[Advaita-l] Bhakti expressed in Karmayoga

V Subrahmanian v.subrahmanian at gmail.com
Sun Jul 23 22:09:31 EDT 2017


Thank you Sada ji for this post. For a person to offer everything, action,
fruit thereof, etc. to Bhagavan, there must be the unalloyed devotion to
the Lord. Otherwise there is nothing for him that motivates him to offer
everything to the Lord.

regards
subbu

On Mon, Jul 24, 2017 at 2:52 AM, kuntimaddi sadananda via Advaita-l <
advaita-l at lists.advaita-vedanta.org> wrote:

> PraNAms to all
> This was posted several years ago - posting it again in terms of bhakti in
> Karmayoga.
> In the third Chapter, only two yogas are mentioned one Karmayoga and the
> other jnaana yoga - there was no Bhakti yoga - since Bhakti is essential
> for both karma yoga and jnaana yoga.
> Hari Om!Sadananda
> Karma Yoga – Part V: Devotion and Devotee
> Love for higher is called devotion, while love for the lower is called
> lust. One rises in devotion while the other falls in love or lust. What
> constitutes ‘higher’? That which provides an inspiration, that which
> integrates the mind and intellect, that which makes the mind calm and
> quiet, and that which energises an individual is called the higher goal.
> Higher the goal, higher the energy that one can draw from the goal itself.
> An inspired action can follow from the one who has high goal provided his
> mind is fully dedicated or devoted to the action.
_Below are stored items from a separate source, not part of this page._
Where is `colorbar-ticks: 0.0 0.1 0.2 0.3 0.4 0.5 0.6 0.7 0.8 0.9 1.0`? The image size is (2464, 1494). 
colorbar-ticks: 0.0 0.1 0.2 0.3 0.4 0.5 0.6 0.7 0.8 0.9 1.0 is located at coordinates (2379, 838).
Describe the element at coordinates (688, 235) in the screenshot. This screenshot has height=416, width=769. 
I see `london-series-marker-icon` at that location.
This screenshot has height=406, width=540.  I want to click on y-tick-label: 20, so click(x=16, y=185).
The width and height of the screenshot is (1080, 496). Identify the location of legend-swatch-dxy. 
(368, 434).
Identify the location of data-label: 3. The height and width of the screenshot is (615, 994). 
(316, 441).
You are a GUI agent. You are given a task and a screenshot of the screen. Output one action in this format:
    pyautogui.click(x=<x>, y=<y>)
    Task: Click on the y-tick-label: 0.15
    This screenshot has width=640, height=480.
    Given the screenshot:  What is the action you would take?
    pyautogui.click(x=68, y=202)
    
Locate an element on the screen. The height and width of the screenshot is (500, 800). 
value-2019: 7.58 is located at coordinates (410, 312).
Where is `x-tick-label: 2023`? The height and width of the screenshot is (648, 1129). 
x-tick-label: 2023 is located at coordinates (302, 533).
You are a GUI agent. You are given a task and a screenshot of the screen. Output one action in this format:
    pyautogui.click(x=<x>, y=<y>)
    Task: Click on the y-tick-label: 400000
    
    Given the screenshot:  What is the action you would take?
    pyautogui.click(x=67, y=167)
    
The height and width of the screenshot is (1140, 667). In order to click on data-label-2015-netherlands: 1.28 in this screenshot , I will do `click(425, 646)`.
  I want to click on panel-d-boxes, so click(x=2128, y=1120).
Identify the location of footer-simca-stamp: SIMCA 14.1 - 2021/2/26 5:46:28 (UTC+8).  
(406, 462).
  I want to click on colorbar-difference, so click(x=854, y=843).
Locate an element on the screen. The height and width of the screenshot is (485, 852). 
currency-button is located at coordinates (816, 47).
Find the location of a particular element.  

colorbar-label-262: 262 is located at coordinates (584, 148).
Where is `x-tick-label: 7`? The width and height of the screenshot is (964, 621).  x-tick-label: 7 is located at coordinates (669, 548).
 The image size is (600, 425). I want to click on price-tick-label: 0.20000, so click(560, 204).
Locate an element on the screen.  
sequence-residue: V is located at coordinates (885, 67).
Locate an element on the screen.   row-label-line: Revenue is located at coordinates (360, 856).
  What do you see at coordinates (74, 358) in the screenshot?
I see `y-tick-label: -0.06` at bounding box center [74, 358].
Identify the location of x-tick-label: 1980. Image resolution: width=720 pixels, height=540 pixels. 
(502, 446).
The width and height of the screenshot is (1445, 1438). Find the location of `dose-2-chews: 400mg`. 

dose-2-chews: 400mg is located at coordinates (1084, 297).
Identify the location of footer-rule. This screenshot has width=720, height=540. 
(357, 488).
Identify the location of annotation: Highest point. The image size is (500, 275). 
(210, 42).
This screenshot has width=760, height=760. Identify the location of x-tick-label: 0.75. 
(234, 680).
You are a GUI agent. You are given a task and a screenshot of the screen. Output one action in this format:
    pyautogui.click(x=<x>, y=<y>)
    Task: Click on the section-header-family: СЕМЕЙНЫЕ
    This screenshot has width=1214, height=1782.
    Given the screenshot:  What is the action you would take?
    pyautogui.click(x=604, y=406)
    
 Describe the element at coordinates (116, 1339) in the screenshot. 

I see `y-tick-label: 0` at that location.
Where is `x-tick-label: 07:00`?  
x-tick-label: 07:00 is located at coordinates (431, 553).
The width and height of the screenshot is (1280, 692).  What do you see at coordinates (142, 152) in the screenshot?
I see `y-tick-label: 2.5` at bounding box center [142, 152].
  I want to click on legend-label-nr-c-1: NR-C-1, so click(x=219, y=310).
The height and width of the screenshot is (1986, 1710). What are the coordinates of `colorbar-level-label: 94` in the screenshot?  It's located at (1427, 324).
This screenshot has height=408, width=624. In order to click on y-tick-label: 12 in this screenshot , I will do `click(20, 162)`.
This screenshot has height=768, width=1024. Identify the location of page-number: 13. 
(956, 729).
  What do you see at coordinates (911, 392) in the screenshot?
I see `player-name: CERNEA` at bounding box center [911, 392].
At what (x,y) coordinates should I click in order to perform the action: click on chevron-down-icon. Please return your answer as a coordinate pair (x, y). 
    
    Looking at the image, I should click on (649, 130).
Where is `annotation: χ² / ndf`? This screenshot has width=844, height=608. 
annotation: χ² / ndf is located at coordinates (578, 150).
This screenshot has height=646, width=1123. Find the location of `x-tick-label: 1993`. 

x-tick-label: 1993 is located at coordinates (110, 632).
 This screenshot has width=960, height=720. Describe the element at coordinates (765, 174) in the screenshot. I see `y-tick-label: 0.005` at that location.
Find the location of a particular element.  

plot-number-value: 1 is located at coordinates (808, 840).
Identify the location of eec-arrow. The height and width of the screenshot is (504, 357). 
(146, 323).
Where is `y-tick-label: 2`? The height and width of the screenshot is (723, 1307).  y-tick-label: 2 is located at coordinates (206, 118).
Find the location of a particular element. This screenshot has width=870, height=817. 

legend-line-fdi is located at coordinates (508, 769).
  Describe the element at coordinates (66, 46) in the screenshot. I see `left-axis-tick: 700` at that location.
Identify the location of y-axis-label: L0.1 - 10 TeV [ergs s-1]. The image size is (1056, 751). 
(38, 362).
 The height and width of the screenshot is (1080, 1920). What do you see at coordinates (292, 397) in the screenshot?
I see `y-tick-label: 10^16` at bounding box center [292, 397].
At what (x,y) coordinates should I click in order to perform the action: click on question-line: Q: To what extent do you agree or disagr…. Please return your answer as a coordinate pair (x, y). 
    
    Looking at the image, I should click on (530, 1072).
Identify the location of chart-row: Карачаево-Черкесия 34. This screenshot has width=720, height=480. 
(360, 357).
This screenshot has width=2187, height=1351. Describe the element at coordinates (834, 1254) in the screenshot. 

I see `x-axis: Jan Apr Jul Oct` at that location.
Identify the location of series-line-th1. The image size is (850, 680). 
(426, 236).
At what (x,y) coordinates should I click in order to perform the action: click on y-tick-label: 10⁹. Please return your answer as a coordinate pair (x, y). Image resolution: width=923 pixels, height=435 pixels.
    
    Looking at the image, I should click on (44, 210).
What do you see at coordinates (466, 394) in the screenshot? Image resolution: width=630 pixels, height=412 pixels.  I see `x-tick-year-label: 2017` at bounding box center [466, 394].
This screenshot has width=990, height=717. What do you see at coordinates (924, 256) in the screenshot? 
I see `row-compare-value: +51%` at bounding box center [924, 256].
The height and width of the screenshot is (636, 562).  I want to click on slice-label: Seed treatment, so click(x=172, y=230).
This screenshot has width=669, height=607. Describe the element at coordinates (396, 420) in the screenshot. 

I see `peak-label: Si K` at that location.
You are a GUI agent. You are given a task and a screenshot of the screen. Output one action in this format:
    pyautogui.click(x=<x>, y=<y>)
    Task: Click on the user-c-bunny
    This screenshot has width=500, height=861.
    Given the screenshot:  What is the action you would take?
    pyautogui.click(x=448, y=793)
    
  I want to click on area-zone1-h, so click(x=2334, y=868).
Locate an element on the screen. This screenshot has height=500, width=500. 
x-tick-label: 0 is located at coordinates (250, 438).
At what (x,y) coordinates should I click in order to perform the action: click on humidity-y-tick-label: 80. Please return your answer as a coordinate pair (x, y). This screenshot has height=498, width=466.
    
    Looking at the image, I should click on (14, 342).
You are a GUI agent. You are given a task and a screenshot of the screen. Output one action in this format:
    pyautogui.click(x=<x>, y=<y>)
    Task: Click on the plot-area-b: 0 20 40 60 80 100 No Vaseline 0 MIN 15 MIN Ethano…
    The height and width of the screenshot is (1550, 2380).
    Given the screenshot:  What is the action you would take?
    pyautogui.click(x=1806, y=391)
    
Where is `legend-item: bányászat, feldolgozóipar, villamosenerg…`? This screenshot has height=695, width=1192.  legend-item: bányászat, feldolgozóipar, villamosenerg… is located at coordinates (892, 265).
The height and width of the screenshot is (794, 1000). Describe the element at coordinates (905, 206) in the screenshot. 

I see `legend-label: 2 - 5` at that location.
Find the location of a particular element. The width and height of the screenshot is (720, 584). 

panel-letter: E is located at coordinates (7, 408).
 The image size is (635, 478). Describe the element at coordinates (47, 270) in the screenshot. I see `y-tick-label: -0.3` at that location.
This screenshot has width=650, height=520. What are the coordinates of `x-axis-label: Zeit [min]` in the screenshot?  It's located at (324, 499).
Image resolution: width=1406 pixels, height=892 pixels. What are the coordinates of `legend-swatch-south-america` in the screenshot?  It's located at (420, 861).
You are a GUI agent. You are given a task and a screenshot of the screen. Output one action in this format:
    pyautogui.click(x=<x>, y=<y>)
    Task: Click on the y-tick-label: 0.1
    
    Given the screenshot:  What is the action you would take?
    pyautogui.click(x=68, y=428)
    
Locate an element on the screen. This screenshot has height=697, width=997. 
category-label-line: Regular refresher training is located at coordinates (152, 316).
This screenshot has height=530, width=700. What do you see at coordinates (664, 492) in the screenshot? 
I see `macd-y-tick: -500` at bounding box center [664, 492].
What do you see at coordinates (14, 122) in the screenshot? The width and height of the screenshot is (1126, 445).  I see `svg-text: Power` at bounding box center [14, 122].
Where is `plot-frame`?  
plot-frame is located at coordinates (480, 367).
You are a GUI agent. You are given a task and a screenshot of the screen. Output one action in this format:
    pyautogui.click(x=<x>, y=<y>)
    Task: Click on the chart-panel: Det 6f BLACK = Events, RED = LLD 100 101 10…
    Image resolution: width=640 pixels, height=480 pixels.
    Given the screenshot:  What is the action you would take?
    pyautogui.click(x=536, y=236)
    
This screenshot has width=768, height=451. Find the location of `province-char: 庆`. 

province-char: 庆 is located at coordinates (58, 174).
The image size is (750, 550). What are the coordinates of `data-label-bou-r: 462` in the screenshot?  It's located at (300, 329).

A puny man with a stick
> in his hand and handful of salt in the other could inspire the whole nation
> and shake the whole British Empire only because of his complete surrender
> to the highest goal.
> Love demands sacrifice. ‘I love you, but…’ that but does not come when
> there is pure love. This is shown beautifully in Ramanand Sagar’s Ramayana
> Series where Bharata goes to the forest to bring Rama back to Ayodhya. He
> goes to the forest with the notion that his devotion to Rama is greater
> than Rama’s commitment to Dharma, and Rama has to oblige to return to
> Ayodhya. Janaka points out that devotion is greater than dharma provided
> one surrenders to his Lord. In surrendering, there is no demand of ‘what I
> want’ but fulfilling only whatever the Lord wants – ‘thy will be done not
> mine’ should be the understanding. Iswara arpaNa will be transformed as
> Iswara aajna or daiva iccha – His will or His desire.